--- Data to use ---

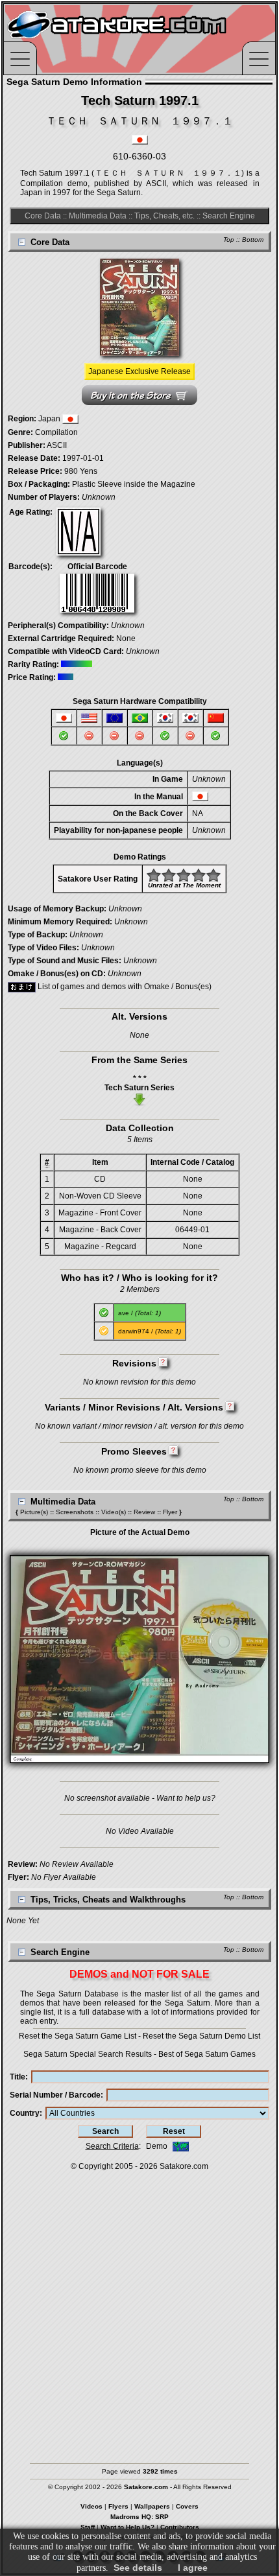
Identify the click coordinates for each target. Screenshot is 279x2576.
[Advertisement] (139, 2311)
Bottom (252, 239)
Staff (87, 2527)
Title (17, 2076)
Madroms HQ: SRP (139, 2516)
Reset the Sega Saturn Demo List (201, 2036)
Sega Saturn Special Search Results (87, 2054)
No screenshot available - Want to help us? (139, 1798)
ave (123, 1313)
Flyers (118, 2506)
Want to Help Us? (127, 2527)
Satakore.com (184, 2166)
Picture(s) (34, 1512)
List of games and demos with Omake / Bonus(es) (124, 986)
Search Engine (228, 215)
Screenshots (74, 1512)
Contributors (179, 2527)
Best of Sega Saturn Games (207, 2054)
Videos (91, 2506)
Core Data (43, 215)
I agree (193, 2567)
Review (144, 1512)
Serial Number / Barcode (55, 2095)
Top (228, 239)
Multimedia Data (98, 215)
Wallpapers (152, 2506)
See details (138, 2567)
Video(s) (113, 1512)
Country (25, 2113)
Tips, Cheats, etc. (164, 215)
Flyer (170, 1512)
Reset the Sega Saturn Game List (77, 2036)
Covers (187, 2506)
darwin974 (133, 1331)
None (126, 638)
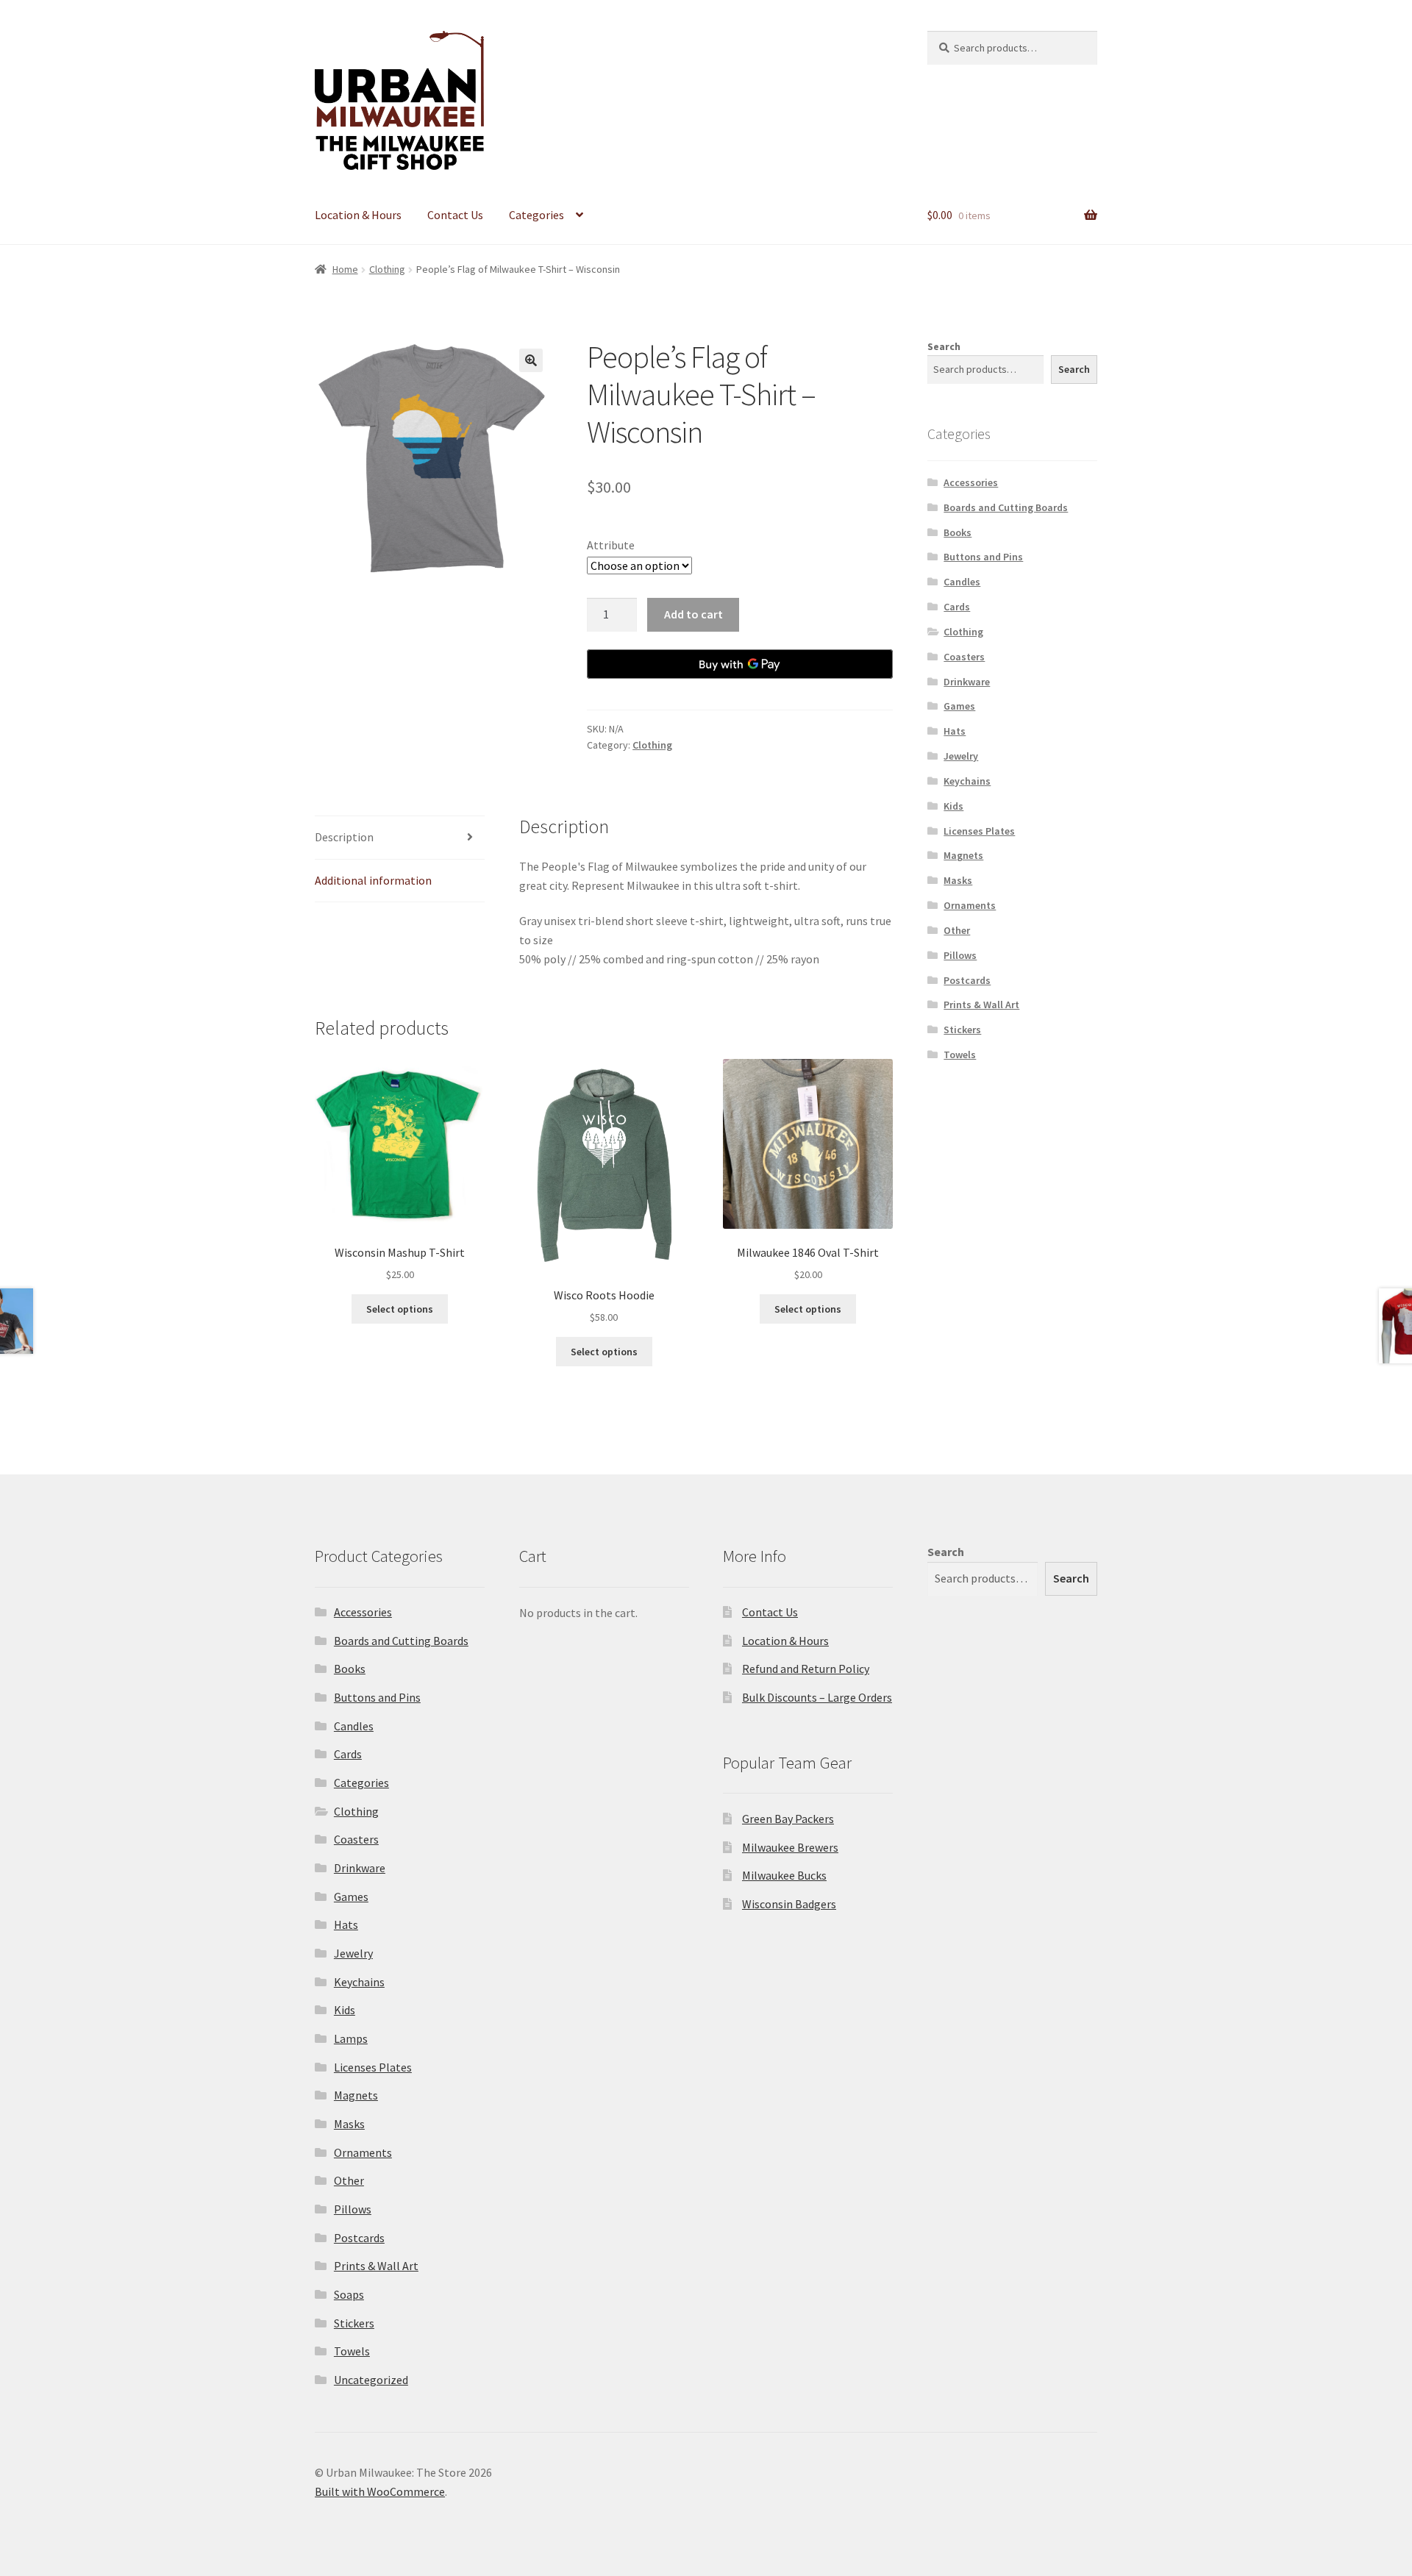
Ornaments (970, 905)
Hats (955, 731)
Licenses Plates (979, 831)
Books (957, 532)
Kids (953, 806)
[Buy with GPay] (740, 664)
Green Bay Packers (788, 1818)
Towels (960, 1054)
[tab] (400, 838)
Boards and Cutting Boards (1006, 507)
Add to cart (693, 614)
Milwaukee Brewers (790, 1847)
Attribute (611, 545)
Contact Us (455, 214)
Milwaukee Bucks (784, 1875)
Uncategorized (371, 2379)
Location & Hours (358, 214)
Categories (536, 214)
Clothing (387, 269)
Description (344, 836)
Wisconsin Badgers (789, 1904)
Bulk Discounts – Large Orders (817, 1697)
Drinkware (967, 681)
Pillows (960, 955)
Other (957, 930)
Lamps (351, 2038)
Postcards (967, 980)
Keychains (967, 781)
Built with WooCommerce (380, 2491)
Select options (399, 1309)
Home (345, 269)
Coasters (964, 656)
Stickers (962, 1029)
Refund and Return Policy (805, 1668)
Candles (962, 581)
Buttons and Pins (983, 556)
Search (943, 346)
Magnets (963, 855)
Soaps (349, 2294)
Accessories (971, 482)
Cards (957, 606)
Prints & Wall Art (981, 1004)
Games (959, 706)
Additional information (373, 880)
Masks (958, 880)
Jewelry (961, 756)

---

## Goal of the exercise
Each line from the one containing "Soaps (349, 2294)" to the last line above must be returned exactly, and no line outside that range.

## Written reply
Soaps (349, 2294)
Accessories (971, 482)
Cards (957, 606)
Prints & Wall Art (981, 1004)
Games (959, 706)
Additional information (373, 880)
Masks (958, 880)
Jewelry (961, 756)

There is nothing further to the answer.